For more information, see Disk-based vector search.

Experiments

To evaluate the performance of disk-based vector search, we conducted several experiments using various dataset sizes and configurations.

One million vector tests

We ran several different tests on a single-node OpenSearch cluster for datasets containing between 1 and 10 million vectors.

Name	Space type	Normalized	Dimension	Index vector count	Notes
`sift`	`l2`	No	128	1,000,000	Classic scale-invariant feature transform (SIFT) image descriptor dataset.
`minillm-msmarco`	`l2`	Yes	384	1,000,000	Used `minillm` to encode a sample of `ms-marco`.
`mpnet-msmarco`	`l2`	Yes	768	1,000,000	Used `mpnet` to encode a sample of `ms-marco`.
`mxbai-msmarco`	`cosine`	Yes	1,024	1,000,000	Used `mxbai` to encode a sample of `ms-marco`.
`tasb-msmarco`	`ip`	No	768	1,000,000	Used `tasb` to encode a sample of `ms-marco`.

____________

• _EXERCISE REQUIREMENTS_:
**1)** Substitute "caption" for "label" in the rows and give them again with nothing else changed. Omit the pictures.
**2)** Pick up the passage on disk-based vector search experiments after its last line and continue it.
The passage on disk-based vector search experiments and the rows are unrelated to each other.

____________

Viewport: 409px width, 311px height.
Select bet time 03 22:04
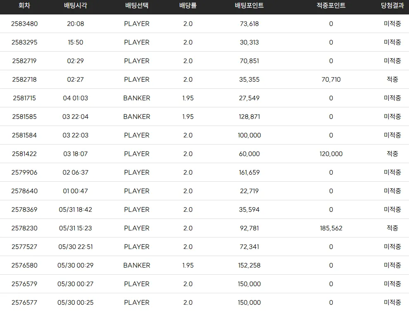click(75, 116)
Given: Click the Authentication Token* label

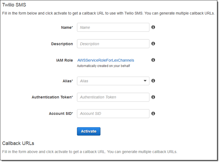Looking at the screenshot, I should [52, 97].
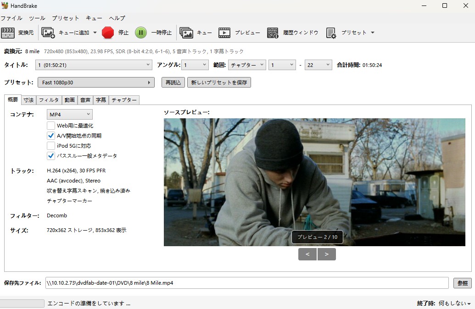
Task: Click the 新しいプリセットを保存 button
Action: click(219, 83)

____________

• _ANSWERS IN ORDER_:
**1)**
Viewport: 409px width, 311px height.
Select bet time 03 22:04
click(75, 116)
Given: Click the Authentication Token* caption

Looking at the screenshot, I should [52, 97].
Task: Click the 新しいプリセットを保存 button
Action: click(219, 83)

**2)**
`e5small-msmarco`	`l2`	Yes	384	8,841,823	Used `e5small` to encode a larger sample of `ms-marco`.
`sNowflake-msmarco`	`l2`	Yes	768	8,841,823	Used `snowflake-arctic-embed-m` to encode a larger sample of `ms-marco`.
`clip-flickr`	`l2`	No	512	6,637,685	Used the `clip` model to encode a random sample of images from Flickr.

We conducted experiments comparing in_memory and on_disk modes using 1x, 2x, 4x, 8x, 16x, and 32x compression levels. Key testing parameters included the following:

on_disk mode: Includes a rescoring stage
in_memory mode: Does not include a rescoring stage
Hardware configuration:
- in_memory tests: Amazon Elastic Compute Cloud (Amazon EC2) r6g.4xlarge instances
- on_disk tests: Amazon EC2 r6gd.4xlarge instances with an attached solid-state drive (SSD)—as opposed to Amazon Elastic Block Store (Amazon EBS) storage
Resource controls: Used Docker to manage OpenSearch’s memory and CPU allocation

We obtained the following results, comparing recall to compression level.

The results show that combining quantization with full-precision rescoring can significantly improve recall while maintaining reasonable latency in low-memory environments. However, performance varies by dataset. For example, while this approach improves the performance of the sift dataset, the recall remains relatively low. We recommend testing using your specific dataset to determine the optimal configuration.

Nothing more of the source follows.